* EXERCISE:
Recast the material below as a Markdown table with two columns, Row for the row number and Text for the line, skipping blank lines. Leave out the pictures.

* DATASET RECORDS:
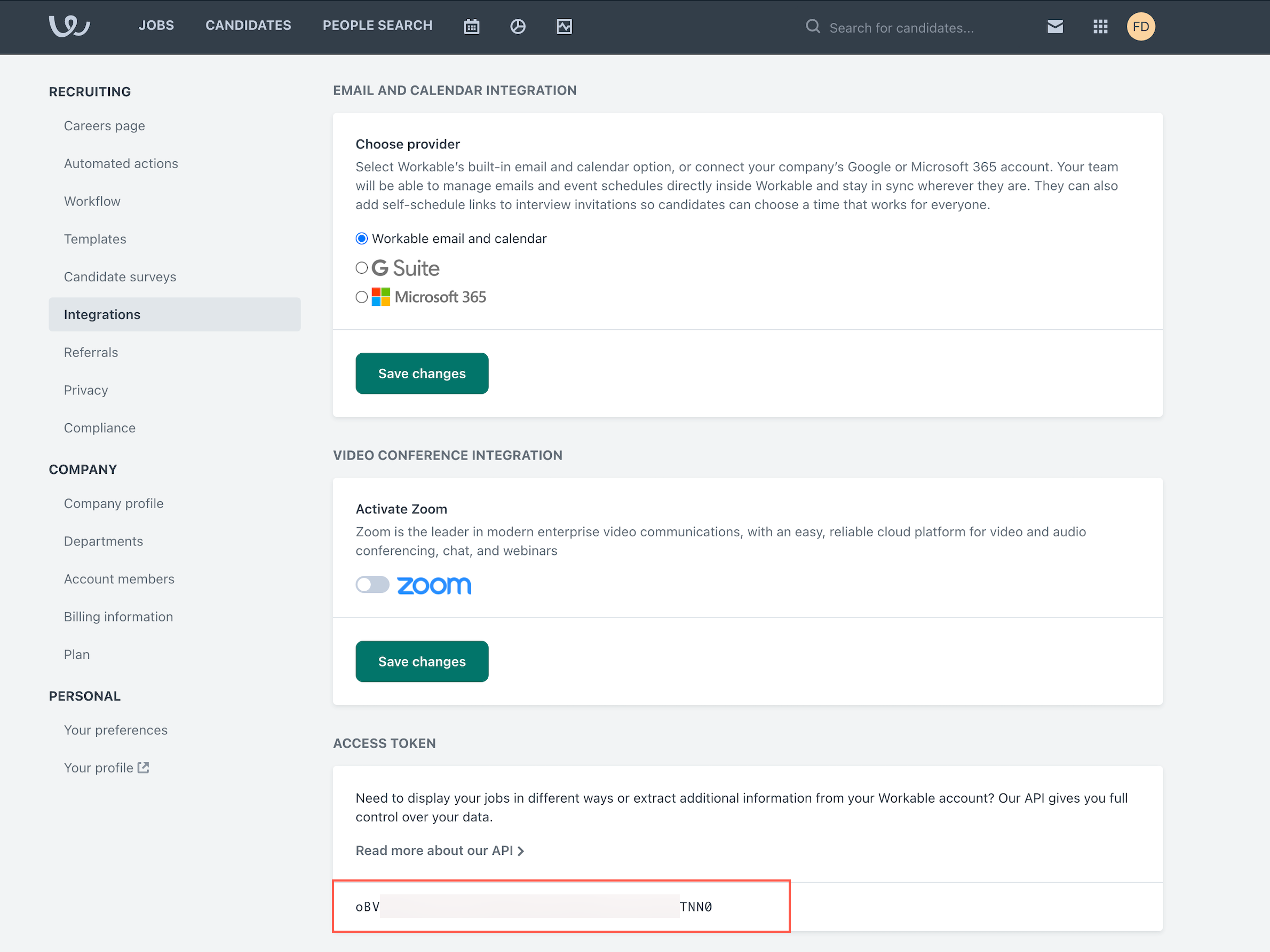Click the Candidates navigation menu item
The width and height of the screenshot is (1270, 952).
(248, 27)
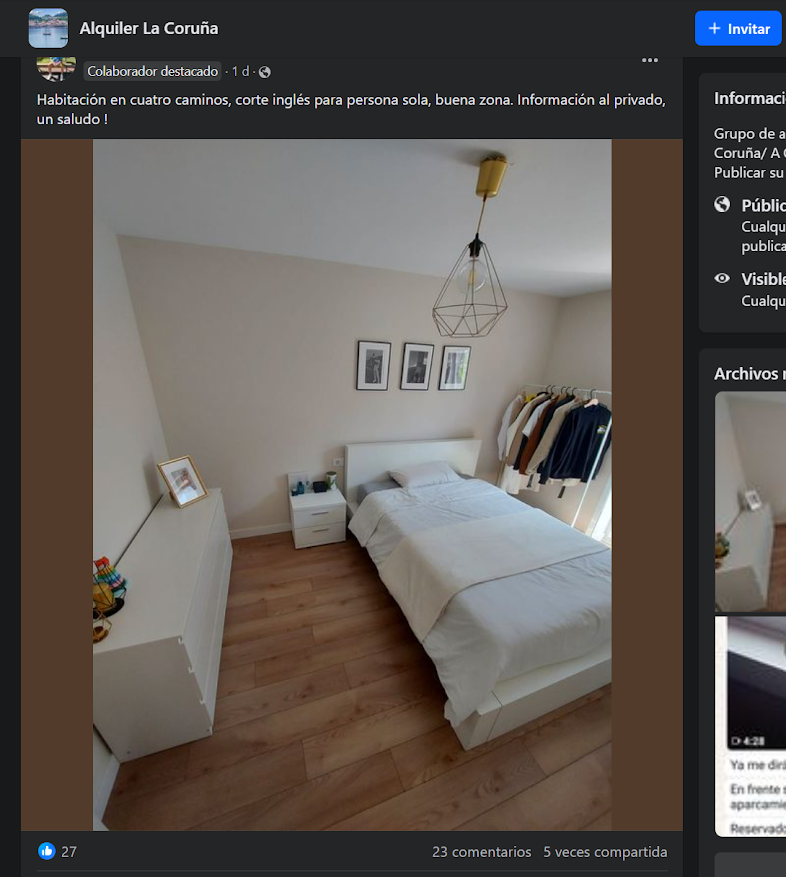This screenshot has height=877, width=786.
Task: Click the blue Invitar button
Action: (738, 29)
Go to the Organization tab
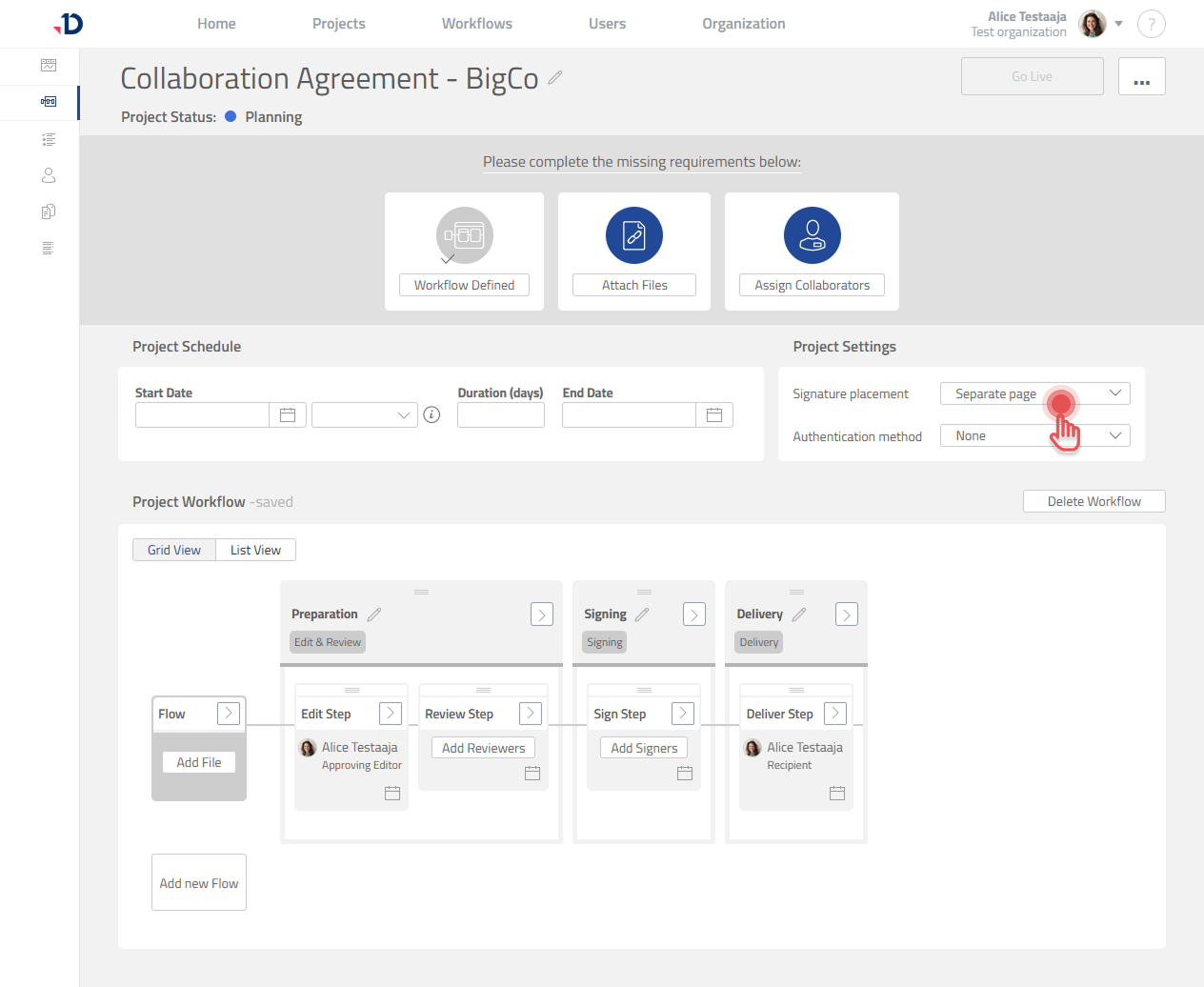This screenshot has width=1204, height=987. 743,24
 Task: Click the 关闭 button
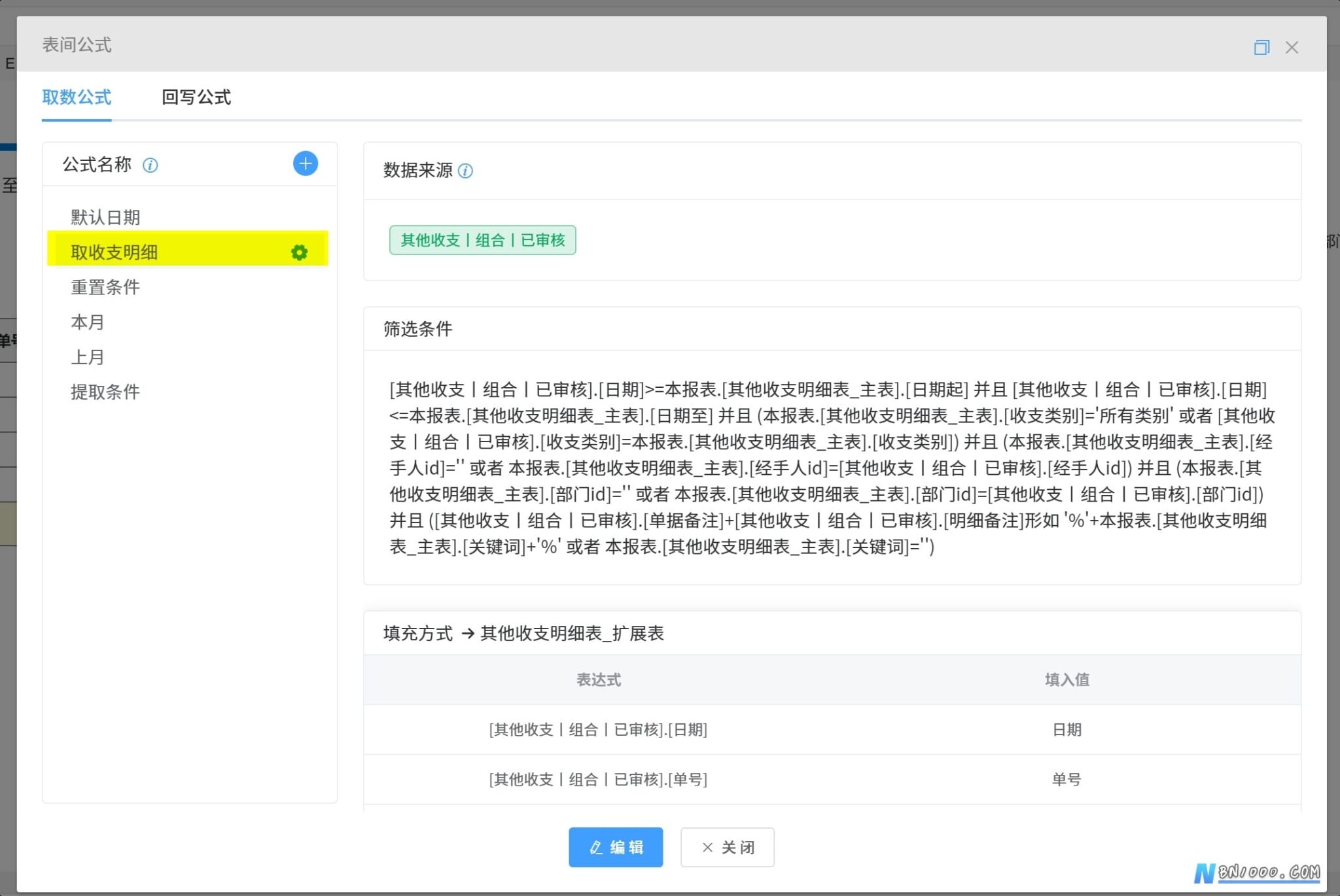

* WORKED SOLUTION:
| Row | Text |
|---|---|
| 1 | Click the Candidates navigation menu item |
| 2 | The width and height of the screenshot is (1270, 952). |
| 3 | (248, 27) |
| 4 | This screenshot has height=877, width=786. |
| 5 | Task: Click the blue Invitar button |
| 6 | Action: (738, 29) |
| 7 | Go to the Organization tab |
| 8 | This screenshot has width=1204, height=987. 743,24 |
| 9 |  Task: Click the 关闭 button |